**What the task asks**
Could you copy the entries below verbatim, beginning at the line that contains "This screenshot has width=719, height=844." and stopping after the line that contains "Action: (261, 748)"?

**Supplied material**
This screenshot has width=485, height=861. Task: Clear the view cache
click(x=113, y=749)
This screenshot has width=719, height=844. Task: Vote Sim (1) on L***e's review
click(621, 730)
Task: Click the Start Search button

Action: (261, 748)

--

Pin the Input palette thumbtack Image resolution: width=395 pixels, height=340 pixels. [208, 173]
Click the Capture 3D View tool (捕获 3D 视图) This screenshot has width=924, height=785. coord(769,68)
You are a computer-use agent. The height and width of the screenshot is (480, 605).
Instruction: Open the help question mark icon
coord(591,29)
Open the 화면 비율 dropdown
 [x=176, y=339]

**Exercise output**
This screenshot has width=719, height=844. Task: Vote Sim (1) on L***e's review
click(621, 730)
Task: Click the Start Search button

Action: (261, 748)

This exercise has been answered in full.